In the study of Sanfey et al., unfair offers were associated with greater activity in bilateral anterior insula, dorsolateral prefrontal cortex, and anterior cingulate cortex, with the degree of insular activity related to the stinginess of the offer. A similar relationship was observed here in the controls, but not in the BPD patients. Taking a step back for a moment, we see differences between control and BPD participants (for the contrast low vs. high investment) in quite a number of places...
However, the within-group analysis in controls yielded a "small investment" effect only in bilateral anterior insula (12 voxels and 15 voxels, respectively, at p<.10). The same analysis in the BPD group yielded absolutely no significant differences anywhere in the brain! BPD participants react to small stingy investments with differential behavior (by returning a very low percentage of the investment), yet there is no area in the brain telling them to do this. Perhaps something is going on in the delay period between the investment and repayment phases, but if so we don't find out. The authors' interpretation of the null brain effect is that BPD subjects have a social perception problem (as Montague explains here), and do not respond correctly to social norm violations.
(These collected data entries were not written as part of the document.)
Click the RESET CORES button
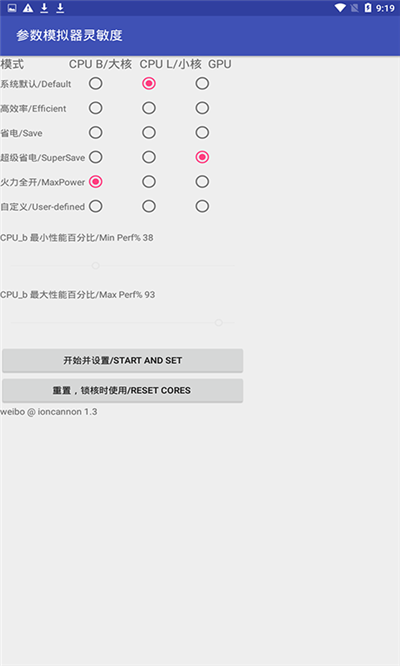 123,390
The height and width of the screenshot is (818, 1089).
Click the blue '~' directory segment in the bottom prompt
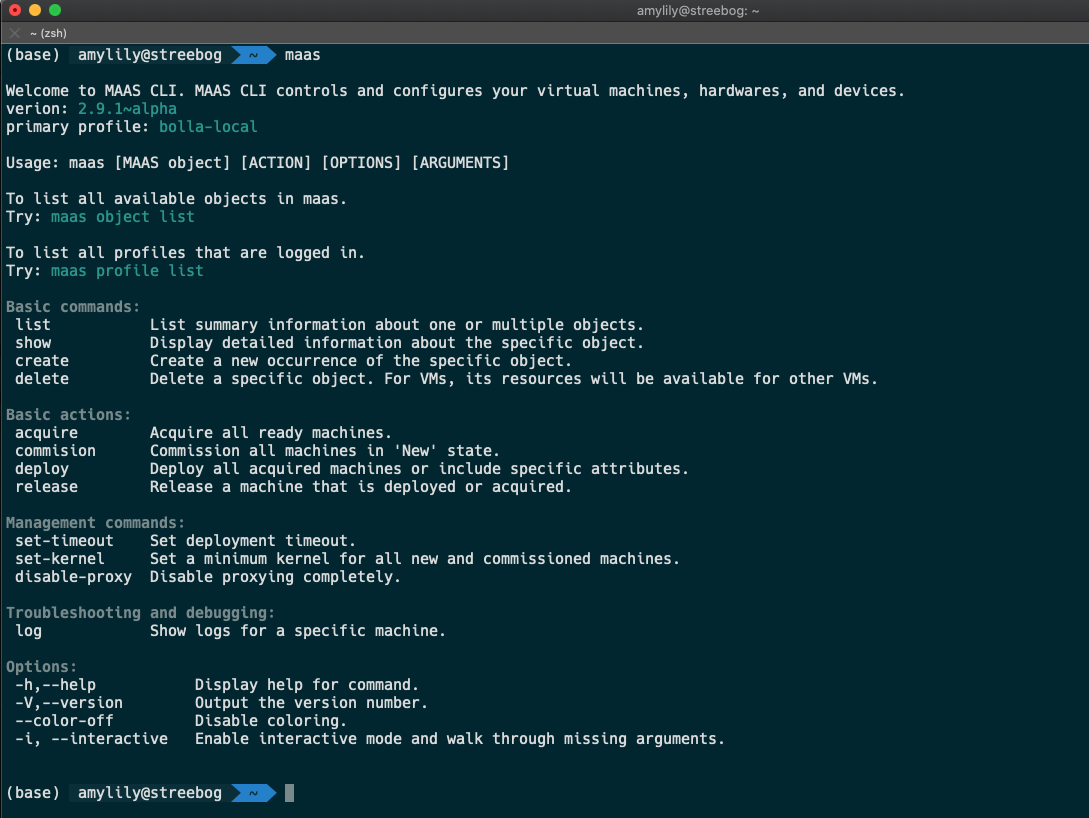point(253,793)
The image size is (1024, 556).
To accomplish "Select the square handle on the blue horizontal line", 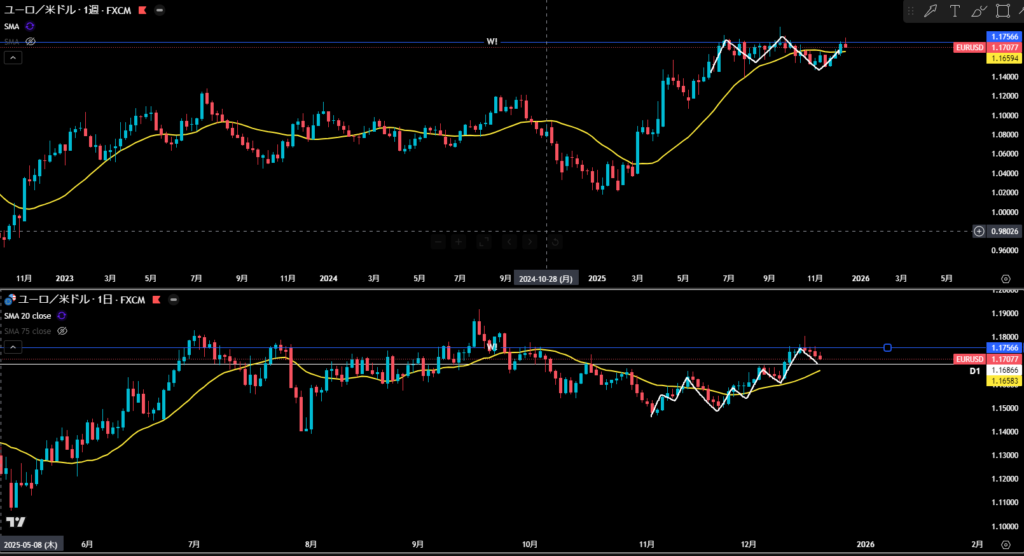I will tap(887, 347).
[Thus], the authors bypassed more general analyses comparing BPD and control brains during the point of investment and the point of repayment. Instead, the major neuroimaging result contrasted the receipt of low investment offers vs. high investment offers, as illustrated below. Control brains showed a nearly perfect linear correlation [r=-.97] between $ offer and activity in the anterior insula (expressed here as a negative correlation, because low $ offers correlated with high insula activity). Such a relationship was not observed in BPD brains...
Fig. 3 (King-Casas et al., 2008). Response of 38 healthy trustee brains and 55 BPD trustee brains to level of cooperation.
In yet another case of reverse inference, the authors concluded that:
Neurally, activity in the anterior insula, a region known to respond to norm violations across affective, interoceptive, economic, and social dimensions, strongly differentiated healthy participants from individuals with BPD.However, many other imaging studies have shown that this exact same region of the insula is activated during tasks that assess speech, language, explicit memory, working memory, reasoning, pain, and listening to emotional music (see this figure).
Voodoo or no voodoo?
What do you think?
1 You can also read a quick overview here and more in-depth commentary here.
2 We'll gloss over the objections of some commenters who think the IAT itself is voodoo.
3 Other than the fact that I am not knowledgeable in behavioral game theory (see Camerer et al., 2003 for that, PDF).
4 They also reported significance (corrected using FDR procedures) at the p<.1 level. Why? This paper on Detecting signals in FMRI data using powerful FDR procedures (Pavlicova et al., 2008) recommends the standard α level (= .01 or .05).
Jabbi M, Keysers C, Singer T, Stephan KE. (in preparation). Rebuttal of "Voodoo Correlations in Social Neuroscience" by Vul et al. – summary information for the press (PDF).
King-Casas B, Sharp C, Lomax-Bream L, Lohrenz T, Fonagy P, Montague PR. (2008). The Rupture and Repair of Cooperation in Borderline Personality Disorder. Science 321:806-810.
Lieberman MD, Berkman ET, Wager TD. (submitted). Correlations in social neuroscience aren't voodoo: A reply to Vul et al. Invited reply submitted to Perspectives on Psychological Science (PDF).
Mitchell, J.P., Macrae, C.N., and Banaji, M.R. (2006). Dissociable Medial Prefrontal Contributions to Judgments of Similar and Dissimilar Others. Neuron 50: 655–663.
Vul E, Harris C, Winkielman P, Pashler H (2009). Voodoo Correlations in Social Neuroscience. Perspectives on Psychological Science, in press (PDF).